What needs to be done |
Turn everything from the start of the rows through the line containing "Looking at the image, I should click on (122, 364)." (inclusive) into a Markdown table with the columns No. and Text, skipping blank lines. Omit the pictures.

Data for processing |
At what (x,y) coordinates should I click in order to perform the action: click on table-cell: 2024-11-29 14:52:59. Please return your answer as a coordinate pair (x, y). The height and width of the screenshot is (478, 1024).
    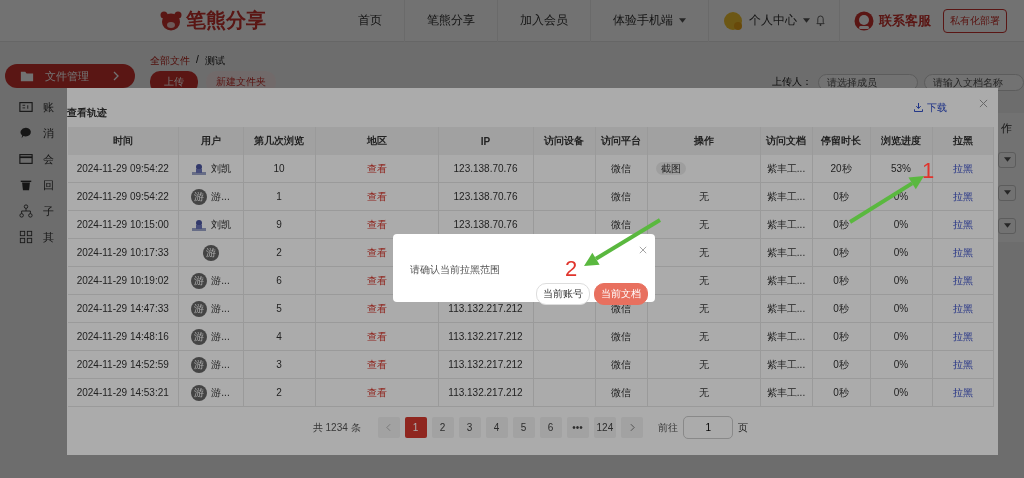
    Looking at the image, I should click on (122, 364).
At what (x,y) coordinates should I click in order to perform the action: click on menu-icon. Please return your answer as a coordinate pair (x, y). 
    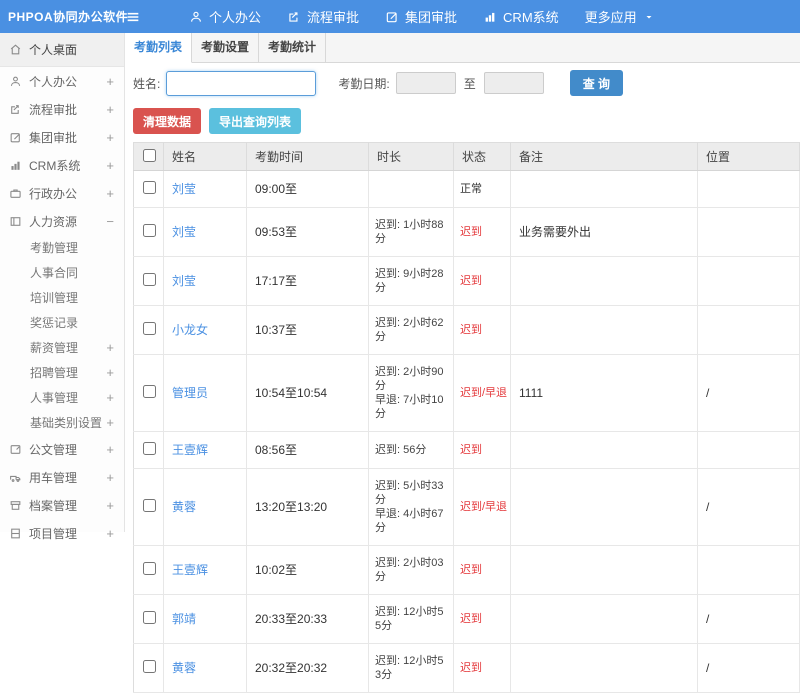
    Looking at the image, I should click on (133, 17).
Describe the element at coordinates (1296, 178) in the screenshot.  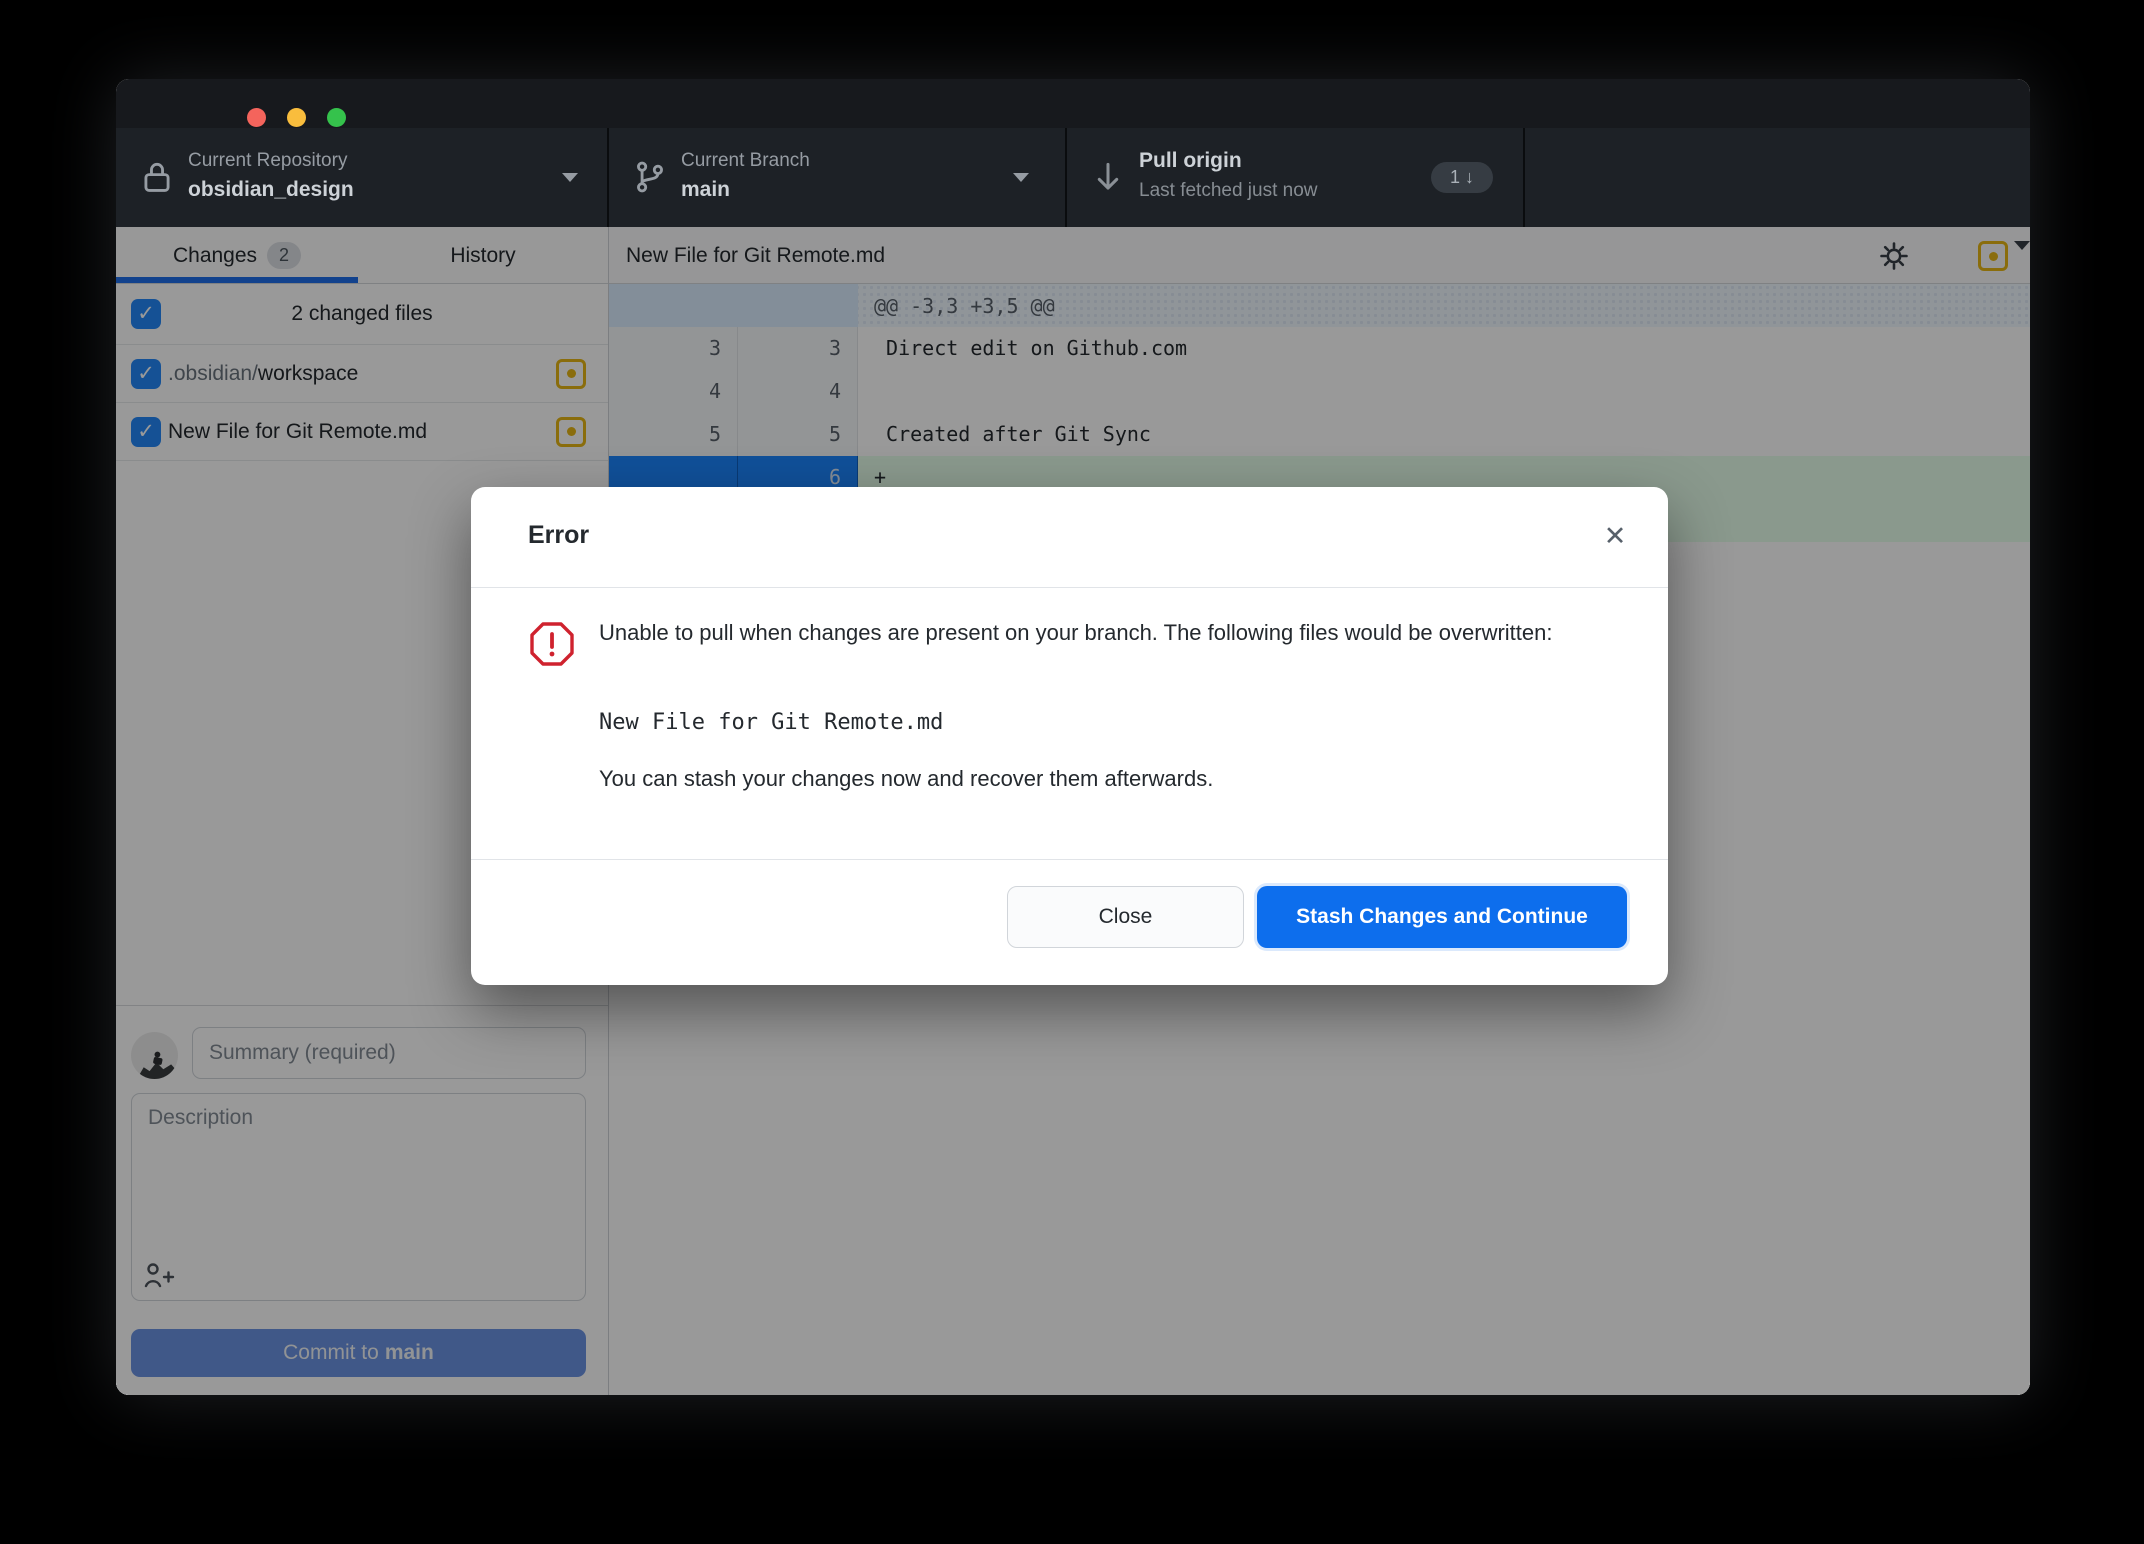
I see `pull-origin-button: Pull origin Last fetched just now 1 ↓` at that location.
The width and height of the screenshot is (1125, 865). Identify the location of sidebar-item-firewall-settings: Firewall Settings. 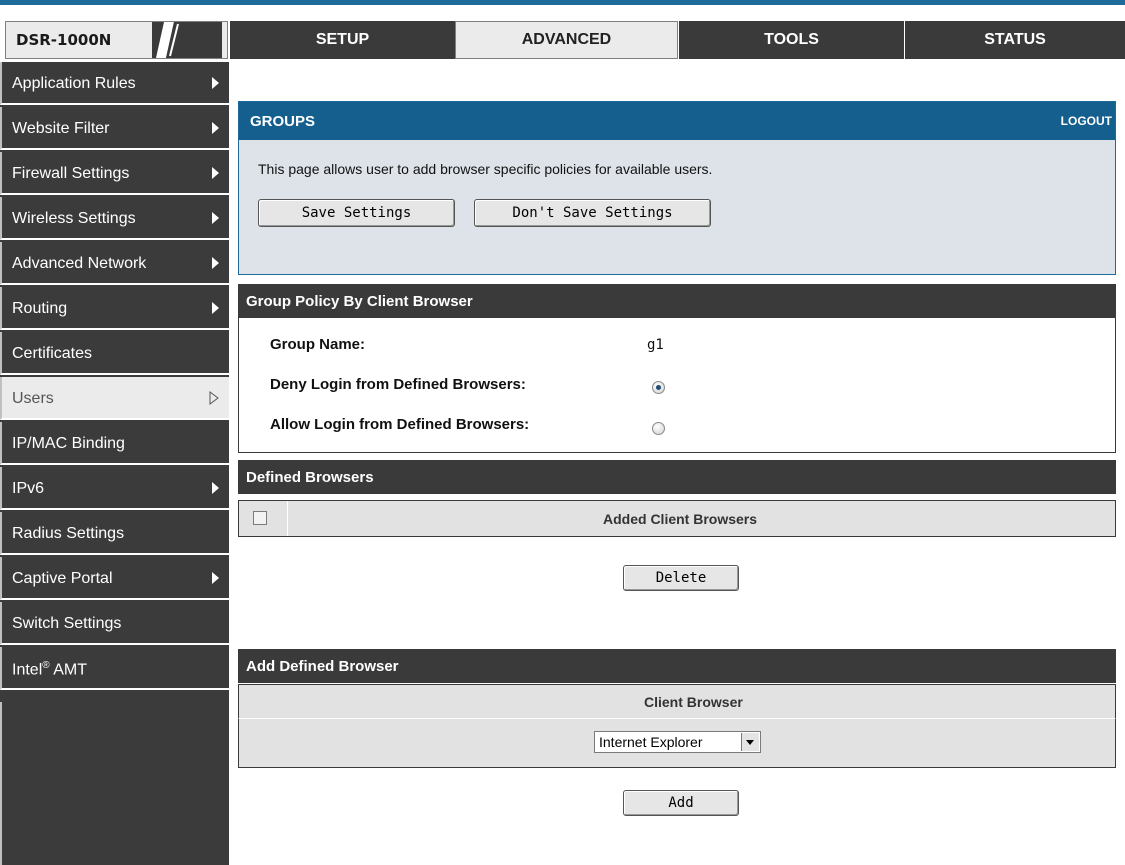
(114, 174).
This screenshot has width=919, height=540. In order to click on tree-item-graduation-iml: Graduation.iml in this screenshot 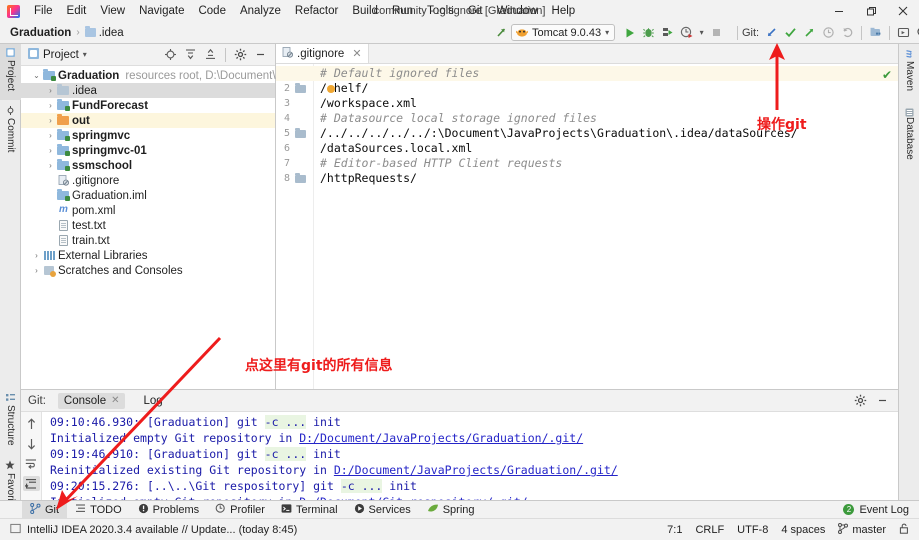, I will do `click(148, 196)`.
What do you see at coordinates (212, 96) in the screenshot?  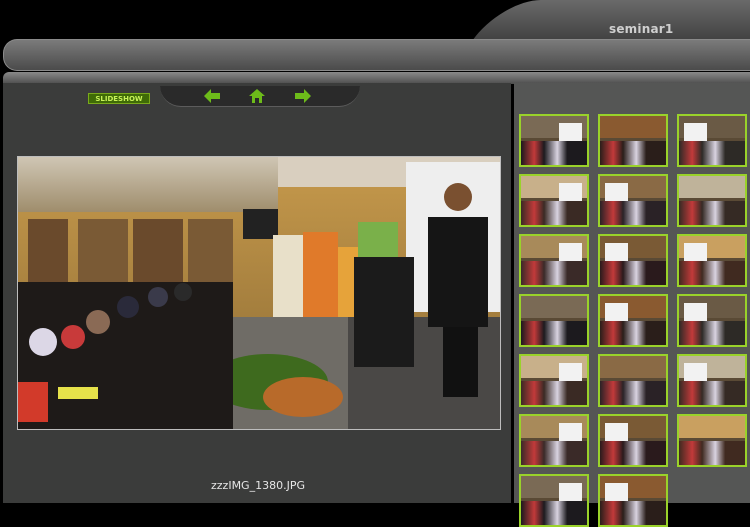 I see `arrow-left-icon` at bounding box center [212, 96].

Result of the exercise |
| No. | Text |
|---|---|
| 1 | At what (x,y) coordinates should I click in order to perform the action: click on table-cell: 2024-11-29 14:52:59. Please return your answer as a coordinate pair (x, y). The height and width of the screenshot is (478, 1024). |
| 2 |     Looking at the image, I should click on (122, 364). |